Support Questions
Find answers, ask questions, and share your expertise

How to use Apache falcon to copy data from Non-Kerberized cluster to a Kerberized one?


We need to copy data from a non-kerberized (NK) cluster to a kerberized one (K). I am registering entities in "K" cluster. I was able to register the "K" cluster with the falcon server running on "K" cluster without any problems. While registering the "NK" cluster to the falcon server running on "K" , I run into multiple issues. Falcon seems to expect a "kerberos" principal by default. It is not clear if this property is for the "K" cluster or for the "NK" cluster..... Right now, I am using the namenode prinicipal in "K" cluster itself (not sure if this is right). And, while registering the NK entity, an error message says "Server asks us to fall back to SIMPLE auth, but this client is configured to only allow secure connections". ... So , I just added a property like this: " <property name="ipc.client.fallback-to-simple-auth-allowed" value="true" />". But this does not help either. Can some1 help how to do this with Falcon. Also, please kindly point me to some nice tutorials on Falcon. Thank you.


Cloudera Employee
@Sarnath K

Your cluster definition might be wrong. What's your HDP version?

You can try it with HDP 2.5.3. Create cluster definition using falcon gui and try.


@Ram Baskaran

Thanks for coming back on this. HDP 2.5.3 is the version in the Hadoop Kerberized Cluster where Falcon server is running. HDP 2.4.2 is running in the Non-Kerberized Cluster

So, When I add the cluster entity XML for the Non-Kerberized Cluster, here is the error message I receive.
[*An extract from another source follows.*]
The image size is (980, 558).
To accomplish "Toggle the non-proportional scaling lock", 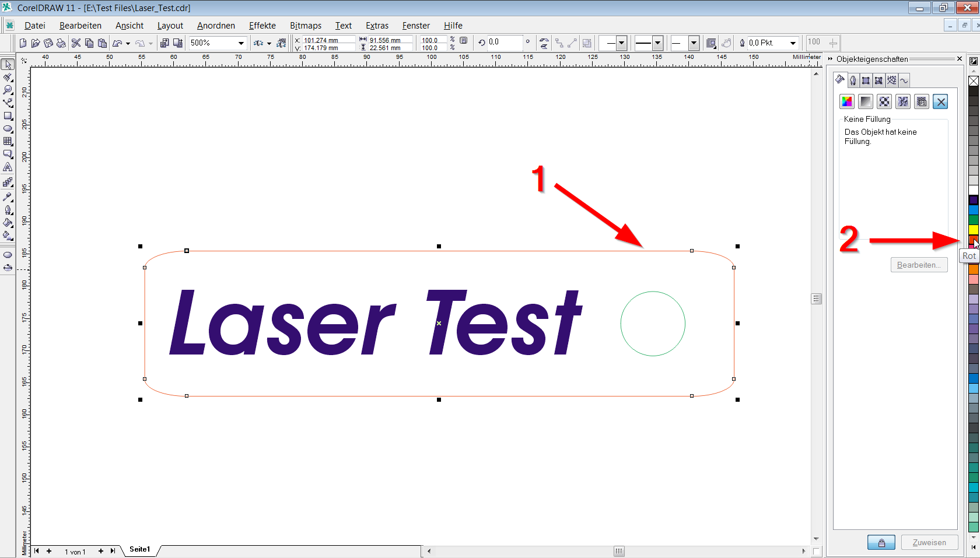I will coord(464,41).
ERROR: Bad Request;default/Invalid storage server or port: hdfs://namenodehostOfNonKBCluster:8020, Cluster definition missing required namenode credential property: dfs.namenode.kerberos.principal CausedBy: Cluster definition missing required namenode credential property: dfs.namenode.kerberos.principal

hdfs://namenodehostOfNonKBCluster:8020 is the verbatim copy of the "fs.defaultFS" property in the "Advanced core-site" config section in the Ambari server running on the Non-Kerberized cluster.

Now, How do I tell Falcon not to look for the kerberos principal property?

Also, I assume that the "locations" for staging, working etc.. for both the "K" and "NK" cluster are created in the cluster where Falcon server is running. In my setup, this is the "K" cluster. Kindly let me know on this. Thank you very much for your time.

; ;